## EXERCISE PROMPT
Update the data below by changing "pixels" to "px" and keeping everything else the same. Leave the pictures out of your answer.

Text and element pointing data
>> start

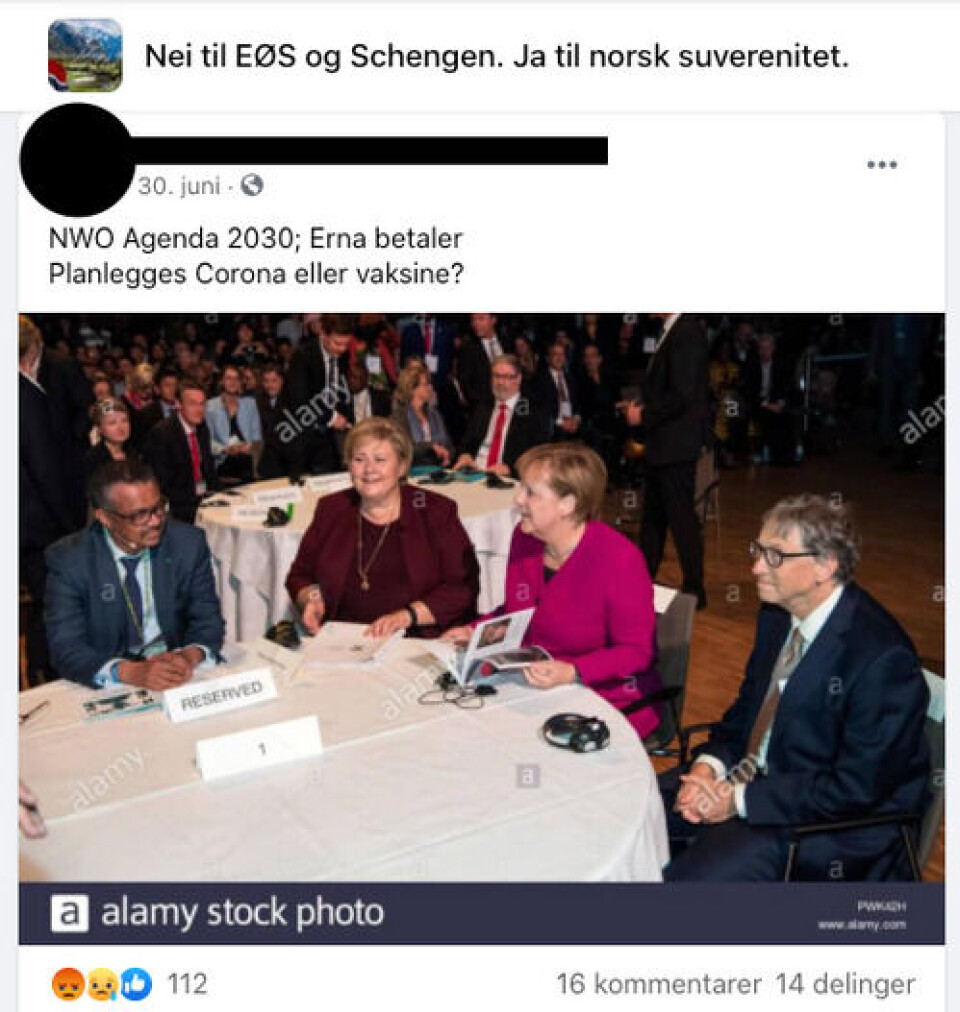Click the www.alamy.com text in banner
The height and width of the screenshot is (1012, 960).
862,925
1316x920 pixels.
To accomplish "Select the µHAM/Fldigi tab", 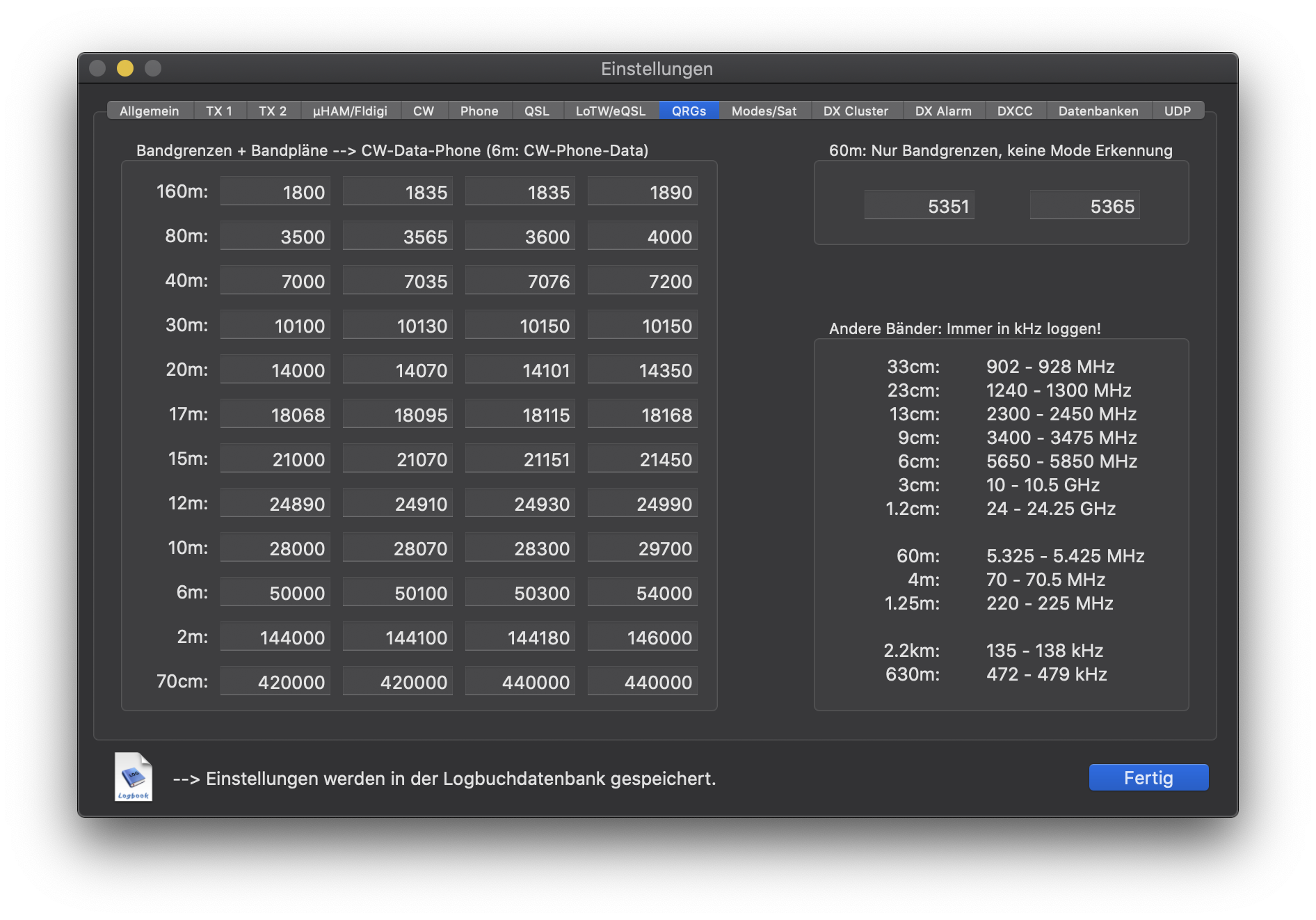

>> end

## WRITTEN RESPONSE
Click the www.alamy.com text in banner
The height and width of the screenshot is (1012, 960).
862,925
1316x920 px.
To accomplish "Select the µHAM/Fldigi tab", 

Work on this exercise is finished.